PROVIDED RECORDS: Begin
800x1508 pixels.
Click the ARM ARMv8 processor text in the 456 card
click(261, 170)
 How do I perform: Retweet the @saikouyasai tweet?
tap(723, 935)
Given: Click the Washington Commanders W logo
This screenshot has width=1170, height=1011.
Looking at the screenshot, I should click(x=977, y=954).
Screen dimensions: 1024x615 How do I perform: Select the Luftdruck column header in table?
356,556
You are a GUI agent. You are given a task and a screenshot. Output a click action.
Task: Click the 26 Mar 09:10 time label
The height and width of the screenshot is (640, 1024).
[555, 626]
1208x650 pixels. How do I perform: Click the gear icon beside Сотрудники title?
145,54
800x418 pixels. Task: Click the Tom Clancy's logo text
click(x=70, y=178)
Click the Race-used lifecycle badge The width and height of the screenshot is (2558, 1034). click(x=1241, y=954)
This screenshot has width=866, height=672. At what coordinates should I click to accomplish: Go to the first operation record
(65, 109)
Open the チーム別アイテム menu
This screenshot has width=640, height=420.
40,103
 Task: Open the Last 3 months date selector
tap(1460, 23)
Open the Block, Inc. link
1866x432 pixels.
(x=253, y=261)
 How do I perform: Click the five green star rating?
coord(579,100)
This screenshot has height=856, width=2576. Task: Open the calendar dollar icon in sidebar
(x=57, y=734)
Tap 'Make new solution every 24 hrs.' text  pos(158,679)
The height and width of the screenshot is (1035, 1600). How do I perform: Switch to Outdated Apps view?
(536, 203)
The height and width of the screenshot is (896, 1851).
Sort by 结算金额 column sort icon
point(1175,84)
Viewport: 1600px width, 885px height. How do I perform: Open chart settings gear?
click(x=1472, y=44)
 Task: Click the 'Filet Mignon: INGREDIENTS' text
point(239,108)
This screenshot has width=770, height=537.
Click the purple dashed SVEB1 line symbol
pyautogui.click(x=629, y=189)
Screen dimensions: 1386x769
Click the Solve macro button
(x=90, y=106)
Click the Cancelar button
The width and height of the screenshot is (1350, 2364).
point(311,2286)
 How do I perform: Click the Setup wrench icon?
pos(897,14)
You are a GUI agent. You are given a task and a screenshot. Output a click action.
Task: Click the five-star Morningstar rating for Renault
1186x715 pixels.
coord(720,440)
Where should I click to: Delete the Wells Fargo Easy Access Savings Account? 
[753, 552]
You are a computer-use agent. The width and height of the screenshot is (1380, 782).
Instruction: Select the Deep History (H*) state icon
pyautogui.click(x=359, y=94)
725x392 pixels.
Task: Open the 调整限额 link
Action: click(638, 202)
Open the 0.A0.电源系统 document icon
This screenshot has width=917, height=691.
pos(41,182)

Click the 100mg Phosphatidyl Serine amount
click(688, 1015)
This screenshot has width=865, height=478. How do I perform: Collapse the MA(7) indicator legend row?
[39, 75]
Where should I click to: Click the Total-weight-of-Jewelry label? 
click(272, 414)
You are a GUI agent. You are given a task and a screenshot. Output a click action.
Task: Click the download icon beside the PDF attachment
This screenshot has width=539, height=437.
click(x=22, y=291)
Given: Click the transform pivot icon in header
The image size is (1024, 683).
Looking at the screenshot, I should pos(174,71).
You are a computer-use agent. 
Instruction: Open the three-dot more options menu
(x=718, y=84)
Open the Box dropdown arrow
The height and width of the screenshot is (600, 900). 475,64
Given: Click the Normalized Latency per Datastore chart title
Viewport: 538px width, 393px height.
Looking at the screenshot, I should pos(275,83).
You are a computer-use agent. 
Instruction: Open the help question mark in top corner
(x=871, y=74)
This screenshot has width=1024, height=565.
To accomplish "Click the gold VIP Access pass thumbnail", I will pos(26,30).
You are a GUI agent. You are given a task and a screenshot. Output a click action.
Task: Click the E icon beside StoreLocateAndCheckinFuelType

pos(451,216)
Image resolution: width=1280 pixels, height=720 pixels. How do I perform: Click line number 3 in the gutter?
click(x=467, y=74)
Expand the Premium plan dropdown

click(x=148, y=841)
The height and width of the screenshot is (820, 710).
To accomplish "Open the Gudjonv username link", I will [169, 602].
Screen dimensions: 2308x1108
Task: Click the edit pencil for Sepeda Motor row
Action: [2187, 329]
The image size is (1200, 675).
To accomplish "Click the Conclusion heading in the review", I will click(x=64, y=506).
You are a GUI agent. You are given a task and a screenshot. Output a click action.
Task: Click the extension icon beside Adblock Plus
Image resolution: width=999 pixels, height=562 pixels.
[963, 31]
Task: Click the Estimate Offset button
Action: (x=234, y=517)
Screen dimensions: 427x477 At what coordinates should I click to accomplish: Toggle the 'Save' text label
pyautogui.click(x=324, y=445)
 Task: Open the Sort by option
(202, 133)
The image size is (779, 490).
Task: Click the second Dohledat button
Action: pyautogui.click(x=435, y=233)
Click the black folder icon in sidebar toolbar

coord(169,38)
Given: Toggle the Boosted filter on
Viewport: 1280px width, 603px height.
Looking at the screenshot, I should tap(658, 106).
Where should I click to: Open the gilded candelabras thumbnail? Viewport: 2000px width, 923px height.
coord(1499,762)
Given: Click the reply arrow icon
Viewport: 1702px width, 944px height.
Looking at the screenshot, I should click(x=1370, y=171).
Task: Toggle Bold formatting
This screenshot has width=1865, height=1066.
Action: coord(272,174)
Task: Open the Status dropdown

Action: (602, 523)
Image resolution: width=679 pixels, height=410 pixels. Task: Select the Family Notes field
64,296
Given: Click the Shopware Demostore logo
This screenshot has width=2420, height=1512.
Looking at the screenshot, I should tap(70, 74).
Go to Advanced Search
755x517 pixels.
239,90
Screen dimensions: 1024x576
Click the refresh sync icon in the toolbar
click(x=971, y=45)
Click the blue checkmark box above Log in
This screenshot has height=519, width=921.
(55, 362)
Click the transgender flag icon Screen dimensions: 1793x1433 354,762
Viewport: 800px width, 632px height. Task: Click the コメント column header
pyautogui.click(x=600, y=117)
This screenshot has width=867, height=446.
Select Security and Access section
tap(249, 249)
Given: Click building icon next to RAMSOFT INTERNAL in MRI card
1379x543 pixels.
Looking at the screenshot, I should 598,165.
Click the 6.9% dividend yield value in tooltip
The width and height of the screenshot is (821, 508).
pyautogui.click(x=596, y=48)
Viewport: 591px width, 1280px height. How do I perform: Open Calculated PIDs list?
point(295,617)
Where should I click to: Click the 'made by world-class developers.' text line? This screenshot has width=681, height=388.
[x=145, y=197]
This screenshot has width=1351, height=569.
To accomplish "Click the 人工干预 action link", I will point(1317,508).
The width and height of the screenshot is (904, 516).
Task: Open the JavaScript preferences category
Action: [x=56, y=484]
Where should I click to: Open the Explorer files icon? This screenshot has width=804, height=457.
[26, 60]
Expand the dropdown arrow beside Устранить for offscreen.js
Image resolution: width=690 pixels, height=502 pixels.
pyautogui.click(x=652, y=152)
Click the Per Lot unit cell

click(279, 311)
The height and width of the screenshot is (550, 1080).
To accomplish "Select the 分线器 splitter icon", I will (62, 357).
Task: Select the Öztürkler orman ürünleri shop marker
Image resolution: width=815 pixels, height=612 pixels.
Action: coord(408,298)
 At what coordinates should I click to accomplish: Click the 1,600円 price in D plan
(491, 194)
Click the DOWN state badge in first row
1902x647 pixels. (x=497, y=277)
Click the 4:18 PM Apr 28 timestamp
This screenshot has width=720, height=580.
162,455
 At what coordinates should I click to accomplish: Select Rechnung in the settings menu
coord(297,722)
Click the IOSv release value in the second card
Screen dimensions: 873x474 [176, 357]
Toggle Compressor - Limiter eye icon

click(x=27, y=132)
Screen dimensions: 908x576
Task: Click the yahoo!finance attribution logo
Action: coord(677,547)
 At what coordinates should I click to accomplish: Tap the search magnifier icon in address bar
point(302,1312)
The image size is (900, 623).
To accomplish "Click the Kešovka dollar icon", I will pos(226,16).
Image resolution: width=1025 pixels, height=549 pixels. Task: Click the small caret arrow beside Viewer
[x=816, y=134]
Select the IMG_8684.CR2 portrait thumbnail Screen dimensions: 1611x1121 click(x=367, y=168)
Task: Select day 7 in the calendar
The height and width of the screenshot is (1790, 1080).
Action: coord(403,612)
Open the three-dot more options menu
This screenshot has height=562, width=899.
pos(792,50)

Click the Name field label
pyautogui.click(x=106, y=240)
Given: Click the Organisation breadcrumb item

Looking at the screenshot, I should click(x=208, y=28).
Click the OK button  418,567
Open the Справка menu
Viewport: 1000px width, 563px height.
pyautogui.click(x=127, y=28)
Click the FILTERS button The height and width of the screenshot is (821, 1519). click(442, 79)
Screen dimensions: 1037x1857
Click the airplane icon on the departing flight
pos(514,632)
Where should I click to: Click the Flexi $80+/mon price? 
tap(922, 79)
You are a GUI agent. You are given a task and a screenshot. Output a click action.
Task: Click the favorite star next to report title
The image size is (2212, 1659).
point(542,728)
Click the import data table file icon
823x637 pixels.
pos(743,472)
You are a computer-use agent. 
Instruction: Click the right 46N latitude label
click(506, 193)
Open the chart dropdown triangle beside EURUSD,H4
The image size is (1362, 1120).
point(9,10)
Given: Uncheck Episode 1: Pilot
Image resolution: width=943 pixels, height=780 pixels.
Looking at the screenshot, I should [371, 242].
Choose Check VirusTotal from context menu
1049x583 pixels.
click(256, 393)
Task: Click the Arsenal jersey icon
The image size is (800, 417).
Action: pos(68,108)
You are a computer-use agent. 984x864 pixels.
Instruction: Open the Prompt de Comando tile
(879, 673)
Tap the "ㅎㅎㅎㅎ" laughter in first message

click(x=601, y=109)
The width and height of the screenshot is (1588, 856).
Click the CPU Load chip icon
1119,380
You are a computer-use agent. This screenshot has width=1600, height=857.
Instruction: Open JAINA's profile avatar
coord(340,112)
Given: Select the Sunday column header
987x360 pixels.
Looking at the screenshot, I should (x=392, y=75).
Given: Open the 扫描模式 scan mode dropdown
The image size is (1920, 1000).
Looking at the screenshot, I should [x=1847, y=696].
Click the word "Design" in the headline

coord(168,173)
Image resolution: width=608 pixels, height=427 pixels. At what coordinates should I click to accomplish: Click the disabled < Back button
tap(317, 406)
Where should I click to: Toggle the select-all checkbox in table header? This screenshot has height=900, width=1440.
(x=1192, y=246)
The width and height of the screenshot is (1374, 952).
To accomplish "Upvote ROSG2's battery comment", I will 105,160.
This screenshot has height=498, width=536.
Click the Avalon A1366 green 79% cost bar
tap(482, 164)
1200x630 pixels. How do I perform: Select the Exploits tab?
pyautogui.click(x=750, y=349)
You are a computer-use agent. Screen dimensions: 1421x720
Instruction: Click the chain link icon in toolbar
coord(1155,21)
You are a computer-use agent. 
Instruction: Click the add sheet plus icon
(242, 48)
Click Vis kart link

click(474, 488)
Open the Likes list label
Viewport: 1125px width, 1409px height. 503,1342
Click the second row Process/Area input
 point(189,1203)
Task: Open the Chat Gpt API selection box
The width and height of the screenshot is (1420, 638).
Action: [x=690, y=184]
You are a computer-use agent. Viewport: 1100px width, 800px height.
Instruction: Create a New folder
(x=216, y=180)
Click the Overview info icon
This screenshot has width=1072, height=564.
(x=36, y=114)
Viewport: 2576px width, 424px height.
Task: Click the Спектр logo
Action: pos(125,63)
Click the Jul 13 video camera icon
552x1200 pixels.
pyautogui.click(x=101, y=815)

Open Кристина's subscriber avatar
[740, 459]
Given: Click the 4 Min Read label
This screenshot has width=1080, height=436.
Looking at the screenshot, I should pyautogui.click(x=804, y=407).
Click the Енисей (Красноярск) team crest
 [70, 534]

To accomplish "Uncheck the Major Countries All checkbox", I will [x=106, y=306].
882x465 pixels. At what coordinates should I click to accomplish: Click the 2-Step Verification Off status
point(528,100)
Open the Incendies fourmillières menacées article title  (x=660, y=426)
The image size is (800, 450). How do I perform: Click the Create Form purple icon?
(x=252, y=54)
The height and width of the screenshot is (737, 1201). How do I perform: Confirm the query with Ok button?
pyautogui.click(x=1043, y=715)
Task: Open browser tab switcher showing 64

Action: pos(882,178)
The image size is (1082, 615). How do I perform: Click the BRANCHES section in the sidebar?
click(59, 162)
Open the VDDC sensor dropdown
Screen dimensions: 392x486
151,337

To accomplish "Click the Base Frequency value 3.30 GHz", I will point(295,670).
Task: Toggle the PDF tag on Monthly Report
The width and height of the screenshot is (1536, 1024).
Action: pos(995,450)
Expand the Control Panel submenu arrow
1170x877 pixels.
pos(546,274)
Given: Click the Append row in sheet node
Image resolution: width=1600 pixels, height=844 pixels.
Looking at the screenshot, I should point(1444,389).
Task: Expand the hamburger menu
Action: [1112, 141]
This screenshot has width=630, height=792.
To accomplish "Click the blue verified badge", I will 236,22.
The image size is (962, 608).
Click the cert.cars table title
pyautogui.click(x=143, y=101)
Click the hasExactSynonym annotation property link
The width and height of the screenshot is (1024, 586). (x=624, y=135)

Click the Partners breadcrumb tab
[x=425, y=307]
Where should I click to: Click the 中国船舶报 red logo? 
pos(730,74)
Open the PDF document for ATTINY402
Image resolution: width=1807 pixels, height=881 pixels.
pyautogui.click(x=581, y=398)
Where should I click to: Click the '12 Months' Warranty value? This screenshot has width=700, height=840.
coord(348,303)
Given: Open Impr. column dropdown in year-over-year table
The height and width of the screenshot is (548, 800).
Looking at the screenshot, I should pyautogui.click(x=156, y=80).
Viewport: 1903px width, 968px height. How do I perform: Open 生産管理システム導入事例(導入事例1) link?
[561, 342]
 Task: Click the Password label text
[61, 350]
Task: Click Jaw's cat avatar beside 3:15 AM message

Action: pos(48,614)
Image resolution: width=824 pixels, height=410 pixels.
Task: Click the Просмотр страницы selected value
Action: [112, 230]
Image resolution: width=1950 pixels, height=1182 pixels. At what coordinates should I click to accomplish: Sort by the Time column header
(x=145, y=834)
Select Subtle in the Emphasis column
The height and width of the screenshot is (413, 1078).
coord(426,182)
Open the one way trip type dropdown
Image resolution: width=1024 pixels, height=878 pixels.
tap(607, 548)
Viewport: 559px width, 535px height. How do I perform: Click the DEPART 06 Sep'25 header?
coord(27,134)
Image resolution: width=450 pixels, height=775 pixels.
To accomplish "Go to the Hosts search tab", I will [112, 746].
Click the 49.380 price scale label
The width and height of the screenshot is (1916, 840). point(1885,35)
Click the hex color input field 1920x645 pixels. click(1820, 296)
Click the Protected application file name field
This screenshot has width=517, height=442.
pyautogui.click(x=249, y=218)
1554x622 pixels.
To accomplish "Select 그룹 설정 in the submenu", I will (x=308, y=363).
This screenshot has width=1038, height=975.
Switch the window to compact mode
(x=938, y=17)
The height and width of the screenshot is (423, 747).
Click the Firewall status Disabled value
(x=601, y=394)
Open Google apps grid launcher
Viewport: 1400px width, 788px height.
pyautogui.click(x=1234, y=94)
PROVIDED RECORDS: End
» EXERCISE PROMPT: Tally how many lines of the data include the word "document". Write the number and nothing else.

» TASK RESPONSE: 2